Last week was definitely an "unholy" week for the fixed income markets as the players once again became apprehensive that further tightening by the Federal Reserve was imminent.
Continuing inflation, an economy that refuses to roll over and play dead, continued consumer spending as evidenced by the large jump in consumer spending and the increase in retail sales in March plus a strong demand for short-term credit all argue for further tightening on the part of the central bank.
A prolonged Teamsters strike would have acted as a safety-valve to ease some of the pressures but once the quick settlement was reached, the market perceived that it was just a matter of time before the Fed acted.
So we once again played the "anticipation" game and buyers backed away from virtually all of the new issues.
In the corporate area, the triple A Chesapeake and Potomac Telephone issue was only 60-70 percent sold at its' original offering price of 9.58 percent.

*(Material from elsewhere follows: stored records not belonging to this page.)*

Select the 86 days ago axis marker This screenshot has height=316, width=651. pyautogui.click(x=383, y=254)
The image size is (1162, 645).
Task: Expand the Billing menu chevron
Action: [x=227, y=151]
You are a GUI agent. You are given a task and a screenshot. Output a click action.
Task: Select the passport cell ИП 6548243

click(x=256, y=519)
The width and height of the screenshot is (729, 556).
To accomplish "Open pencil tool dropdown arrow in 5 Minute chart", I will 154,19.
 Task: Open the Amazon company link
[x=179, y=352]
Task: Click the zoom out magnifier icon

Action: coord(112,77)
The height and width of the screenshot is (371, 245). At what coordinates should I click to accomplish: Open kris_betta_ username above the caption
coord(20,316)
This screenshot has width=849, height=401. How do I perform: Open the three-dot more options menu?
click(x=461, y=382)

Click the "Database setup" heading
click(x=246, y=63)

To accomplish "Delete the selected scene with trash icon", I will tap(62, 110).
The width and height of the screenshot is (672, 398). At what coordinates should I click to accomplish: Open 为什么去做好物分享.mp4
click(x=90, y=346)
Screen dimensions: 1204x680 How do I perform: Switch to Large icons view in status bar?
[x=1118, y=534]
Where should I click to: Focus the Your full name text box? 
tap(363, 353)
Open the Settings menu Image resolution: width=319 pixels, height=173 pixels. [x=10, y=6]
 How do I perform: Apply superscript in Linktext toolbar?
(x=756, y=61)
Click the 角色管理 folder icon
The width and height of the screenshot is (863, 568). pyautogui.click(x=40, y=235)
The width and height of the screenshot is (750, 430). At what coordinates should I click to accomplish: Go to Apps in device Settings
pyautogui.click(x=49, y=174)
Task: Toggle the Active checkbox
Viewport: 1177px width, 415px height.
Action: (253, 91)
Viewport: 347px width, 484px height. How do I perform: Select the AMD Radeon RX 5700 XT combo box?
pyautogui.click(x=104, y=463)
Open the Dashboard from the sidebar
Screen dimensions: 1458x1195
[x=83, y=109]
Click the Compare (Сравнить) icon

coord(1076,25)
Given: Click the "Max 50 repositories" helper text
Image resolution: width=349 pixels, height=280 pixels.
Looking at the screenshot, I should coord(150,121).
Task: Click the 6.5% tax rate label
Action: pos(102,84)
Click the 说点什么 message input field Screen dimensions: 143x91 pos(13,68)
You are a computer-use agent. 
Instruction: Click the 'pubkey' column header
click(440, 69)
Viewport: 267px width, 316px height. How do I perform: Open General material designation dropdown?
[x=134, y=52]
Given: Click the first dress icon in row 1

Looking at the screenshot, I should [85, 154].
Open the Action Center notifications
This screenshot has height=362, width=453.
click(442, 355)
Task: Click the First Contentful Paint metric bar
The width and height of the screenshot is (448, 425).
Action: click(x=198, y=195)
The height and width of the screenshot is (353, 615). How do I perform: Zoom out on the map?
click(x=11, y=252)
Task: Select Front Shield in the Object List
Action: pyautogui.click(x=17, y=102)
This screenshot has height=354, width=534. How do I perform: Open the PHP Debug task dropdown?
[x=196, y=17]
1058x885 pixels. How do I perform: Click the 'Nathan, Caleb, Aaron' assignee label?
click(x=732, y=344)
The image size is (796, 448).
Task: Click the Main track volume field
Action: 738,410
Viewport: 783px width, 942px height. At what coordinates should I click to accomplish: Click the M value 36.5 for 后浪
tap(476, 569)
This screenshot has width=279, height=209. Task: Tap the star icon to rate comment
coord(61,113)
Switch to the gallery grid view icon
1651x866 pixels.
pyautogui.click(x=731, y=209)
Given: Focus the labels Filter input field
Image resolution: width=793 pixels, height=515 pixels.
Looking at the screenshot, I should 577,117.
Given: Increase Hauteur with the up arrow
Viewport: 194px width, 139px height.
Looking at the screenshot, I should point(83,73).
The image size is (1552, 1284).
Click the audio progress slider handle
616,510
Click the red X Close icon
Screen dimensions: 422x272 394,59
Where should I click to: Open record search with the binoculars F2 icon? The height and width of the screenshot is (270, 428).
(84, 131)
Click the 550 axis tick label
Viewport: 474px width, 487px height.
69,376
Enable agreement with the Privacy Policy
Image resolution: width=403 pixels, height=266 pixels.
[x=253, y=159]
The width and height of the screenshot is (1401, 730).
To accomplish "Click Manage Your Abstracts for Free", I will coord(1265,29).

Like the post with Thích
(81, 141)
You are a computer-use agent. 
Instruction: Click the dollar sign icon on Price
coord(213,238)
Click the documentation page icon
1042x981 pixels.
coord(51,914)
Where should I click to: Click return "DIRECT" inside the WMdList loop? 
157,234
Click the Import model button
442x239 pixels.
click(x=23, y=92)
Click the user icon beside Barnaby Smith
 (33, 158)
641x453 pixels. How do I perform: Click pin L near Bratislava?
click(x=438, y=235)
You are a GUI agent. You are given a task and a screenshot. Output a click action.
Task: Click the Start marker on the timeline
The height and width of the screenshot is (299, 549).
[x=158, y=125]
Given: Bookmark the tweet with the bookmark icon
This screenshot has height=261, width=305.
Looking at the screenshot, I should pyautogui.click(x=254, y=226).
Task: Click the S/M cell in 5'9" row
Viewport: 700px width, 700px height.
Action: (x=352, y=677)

When the issue was freed for trading, it quickly fell to a 9.65 percent level.
The same could be said for the BAA Pacific and Power and Light Co. issue. Originally priced to return to 10.32 percent, the bonds broke down to a 10.37 percent level after being only 50-60 percent sold.
The Kingdom of Sweden issue faired much better. Even after being increased from $150 million to $200 million, the "Yankee" bonds sold well, returning 9.63 percent for a 7-year maturity. It was estimated that 75 percent of the issue was purchased by foreigners.
The municipal market experienced equally tough sledding, many negotiated issues, especially the housing bonds, had to be repriced, while other loans like the $150 million State of Oregon's had to be sold by doing "down business." That is, the prices were lowered and yields were increased in order to faciliate sales.
Buyers simply backed away or headed for the sidelines in "anticipation" of doing "down business" or feeling that future issues would bear higher rates of return.
Currently the inventory on municipal dealers shelves is $1.10 billion, as reflected in the "Blue List," the dealers' trade publication of their issues for sale. This is the highest level for 1979. Fortunately the new issue calendar has fallen off, but a problem does exist in the large amount of unsold bonds.
Since the municipal market is high in price against the Treasury and corporate markets, prices and higher yields are probably in order.
Even the new Treasury 15-year bond, which came with an average return of 9.15 percent, sold off on the first day of trading to the 9.18 percent level.